Data Visualization with Seaborn (Part #3)

⭐️ Part #3 of a 3-Part Series


Continuing from Part 1 and Part 2 of my seaborn series, we'll proceed to cover 3D plots.


This notebook is a reorganization of the many ideas shared in this Github repo and this blog post. What you see here is a modified version that works for me that I hope will work for you as well. Also, enjoy the cat GIFs.


seaborn visualizations

3D: Visualizing Data in Three Dimensions

Visualizing data all the way to two dimensions is quite straightforward. But things start to become more complicated as the number of dimensions (or attributes) starts increasing. The reason being that we are often bounded by the two dimensions of our display mediums and our environment.

For 3D data, we can introduce a fake notion of depth by taking a z-axis in our chart or leveraging subplots and facets. However, for data higher than 3D, it becomes even more difficult to visualize with the same technique.

The best way to go higher than 3D is to use plot facets, color, shapes, sizes, depth and so on.
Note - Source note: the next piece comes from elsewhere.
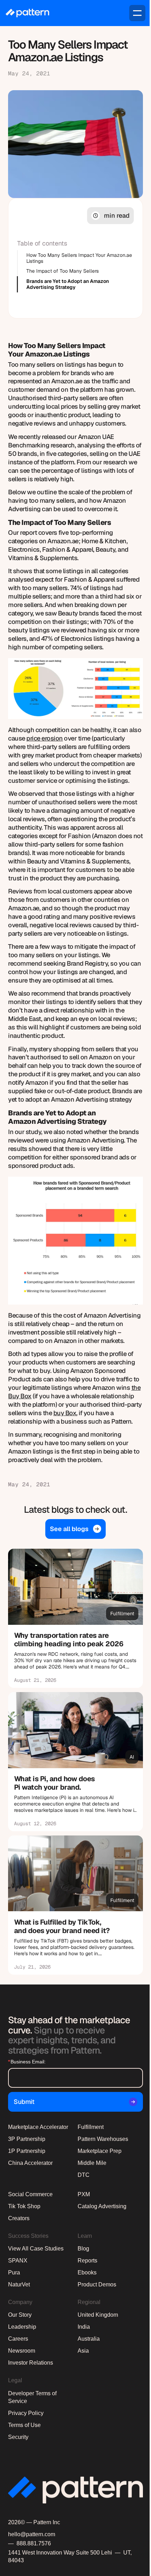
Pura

You can also use time as a dimension by making an animated plot for other attributes over time.

For the following plot, we'll use color (i.e. hue) as the third dimension to represent wine_type.

# Attributes of interest
cols = ['density', 
        'residual sugar', 
        'total sulfur dioxide', 
        'fixed acidity', 
        'wine_type']
        
pp = sns.pairplot(data=wines[cols], 
                  hue='wine_type', # <== 😀 Look here!
                  size=1.8, aspect=1.8, 
                  palette={"red": "#FF9999", "white": "#FFE888"},
                  plot_kws=dict(edgecolor="black", linewidth=0.5))
fig = pp.fig 
fig.subplots_adjust(top=0.93, wspace=0.3)
fig.suptitle('Wine Attributes Pairwise Plots', fontsize=14)

output_114_0


3D: Three Continuous Numeric Attributes

[💔] The traditional way — using matplotlib:

fig = plt.figure(figsize=(8, 6))
ax = fig.add_subplot(111, projection='3d')

xs = wines['residual sugar']
ys = wines['fixed acidity']
zs = wines['alcohol']
ax.scatter(xs, ys, zs, s=50, alpha=0.6, edgecolors='w')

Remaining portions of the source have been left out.